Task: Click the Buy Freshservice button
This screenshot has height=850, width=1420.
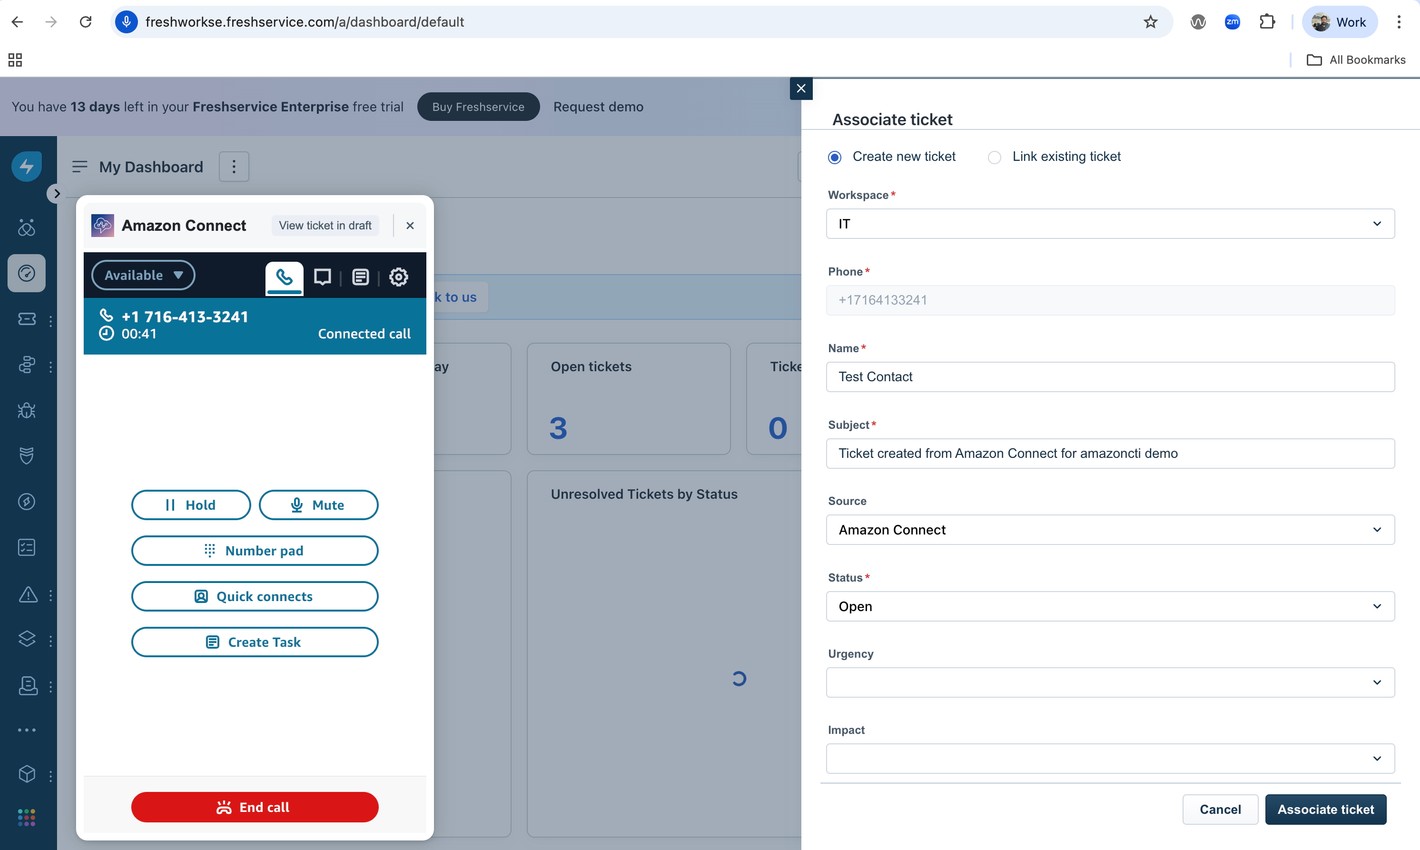Action: pos(478,107)
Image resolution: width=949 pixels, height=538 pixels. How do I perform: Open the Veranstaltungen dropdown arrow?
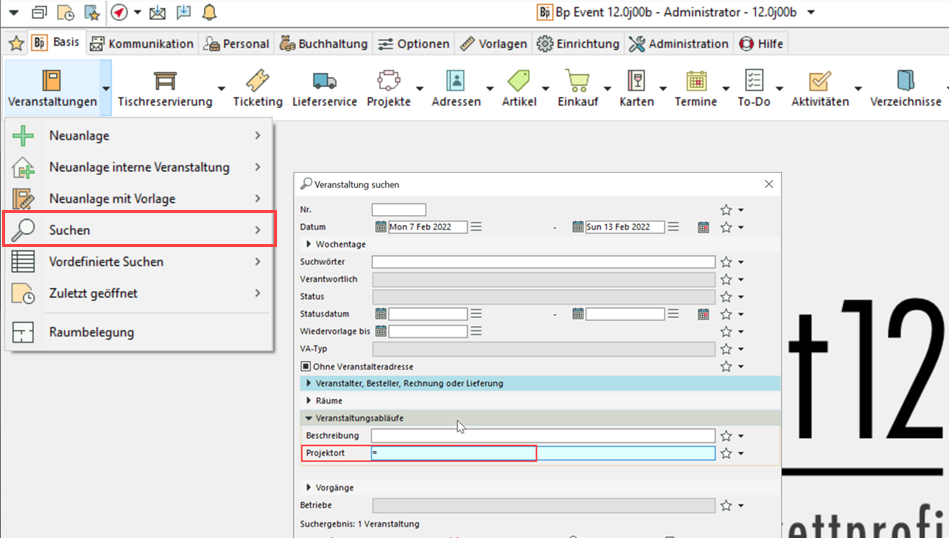tap(105, 88)
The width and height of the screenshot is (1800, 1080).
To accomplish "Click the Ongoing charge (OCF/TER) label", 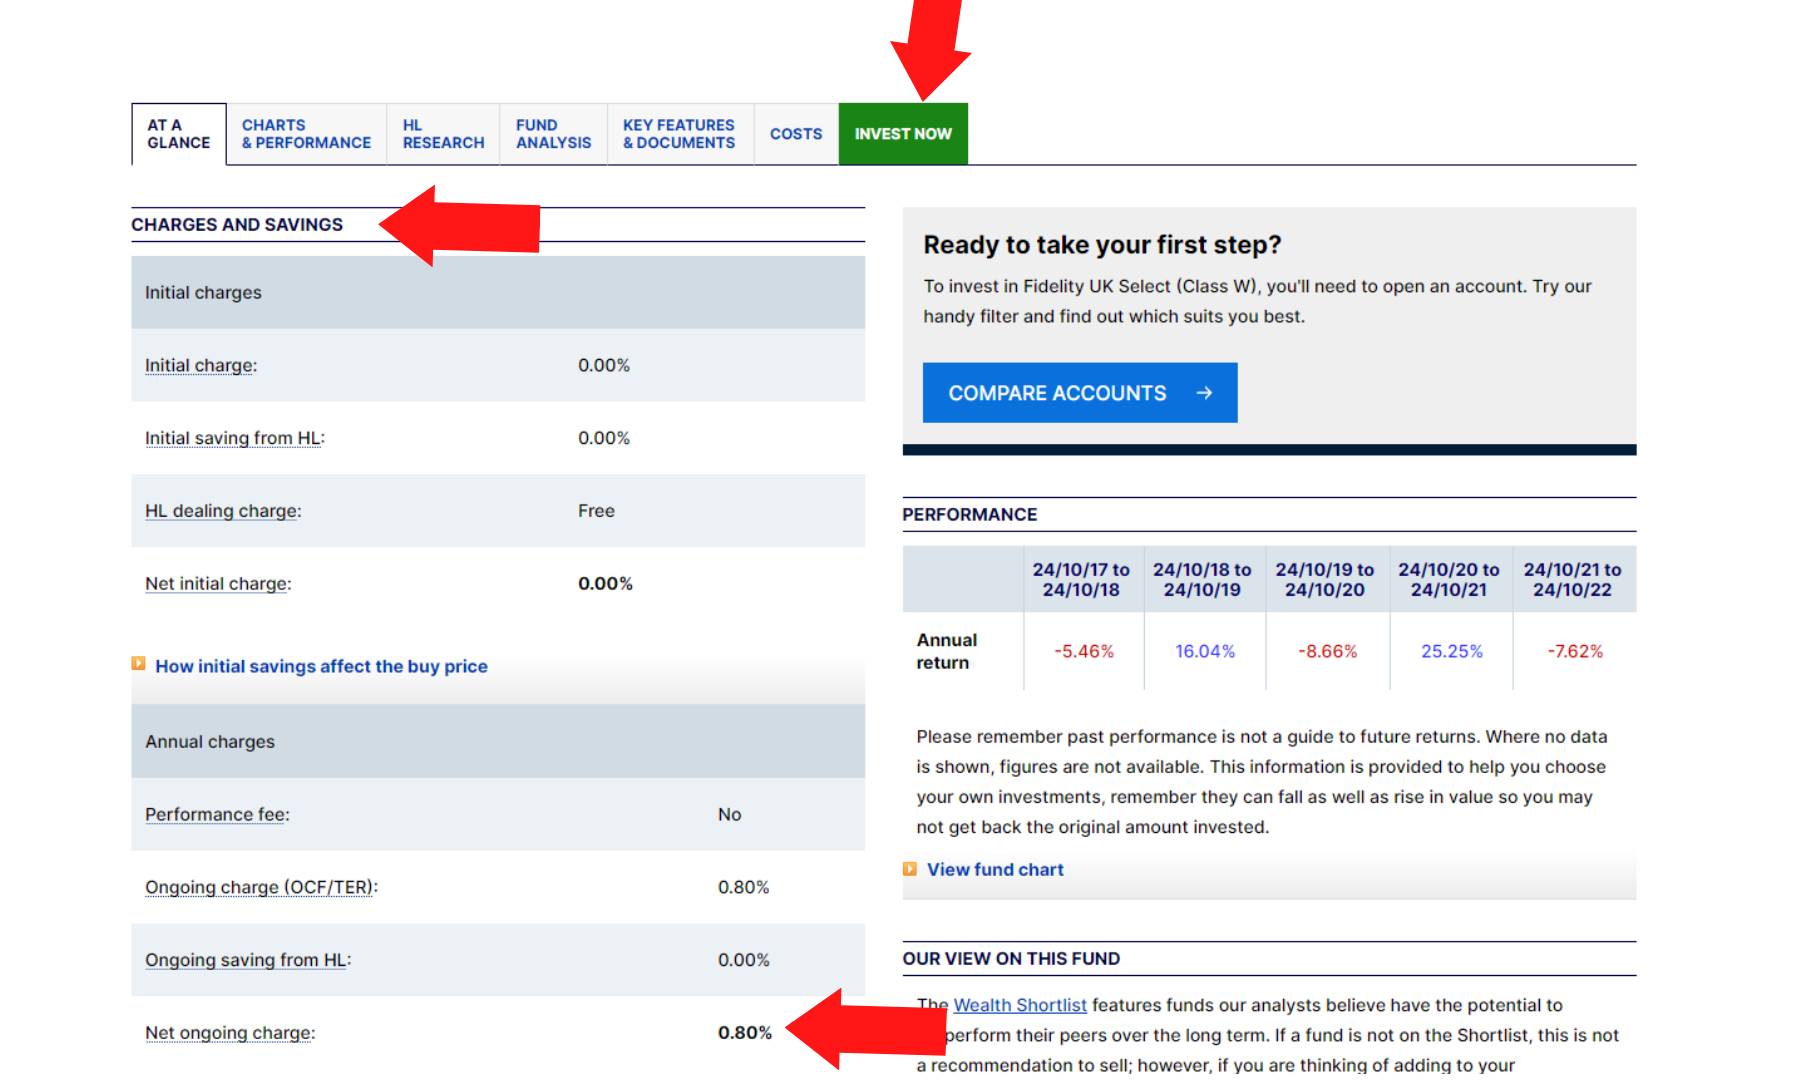I will (259, 888).
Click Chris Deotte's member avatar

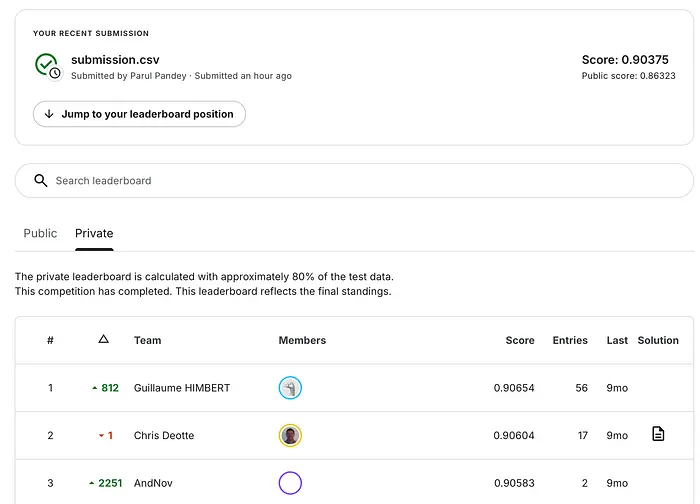point(290,435)
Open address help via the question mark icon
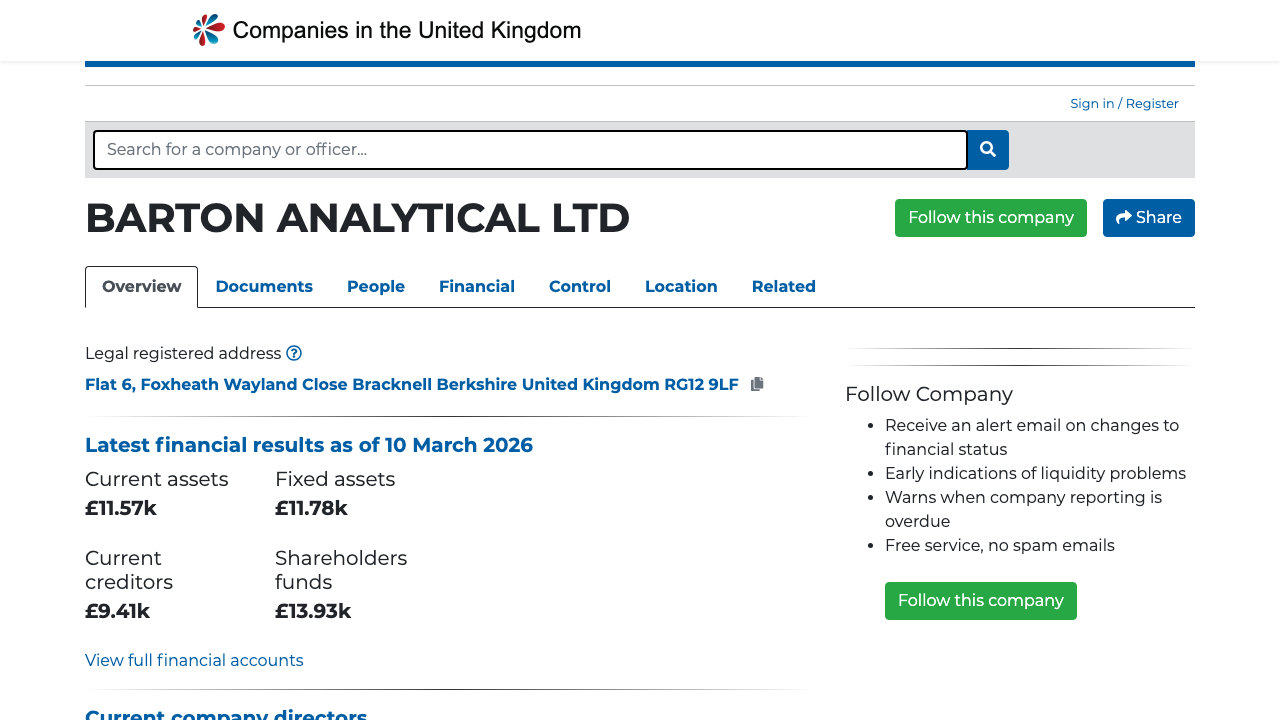The image size is (1280, 720). [294, 353]
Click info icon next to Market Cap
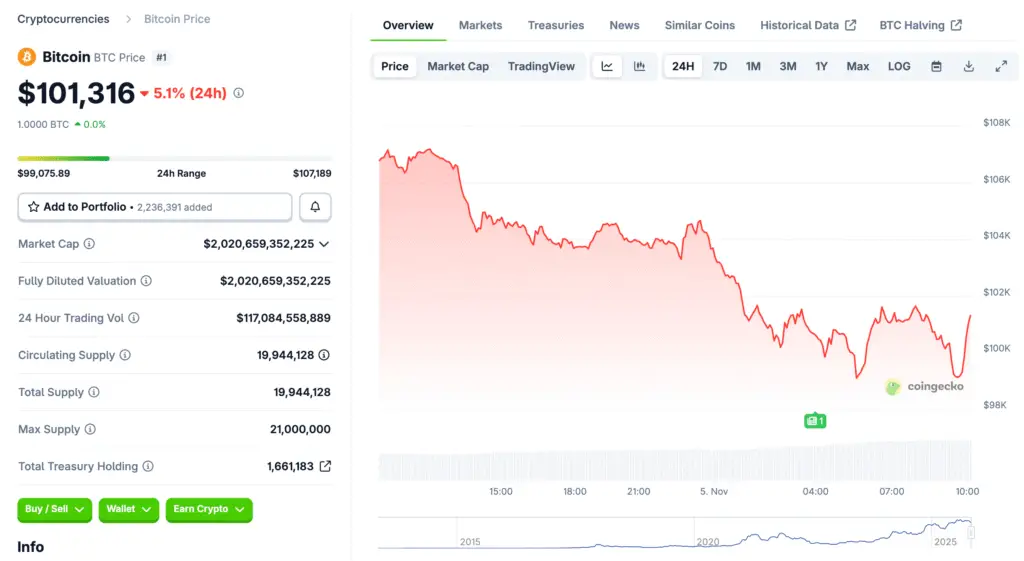 tap(89, 244)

+ + + +

=== Assignment ===
Ignoring the pictures, write out word for word only the lines from the one containing "Click Chris Deotte's member avatar" through the last line of the data, both ends included.

=== Response below ===
Click Chris Deotte's member avatar

point(290,435)
Open address help via the question mark icon
The image size is (1280, 720). [294, 353]
Click info icon next to Market Cap
 tap(89, 244)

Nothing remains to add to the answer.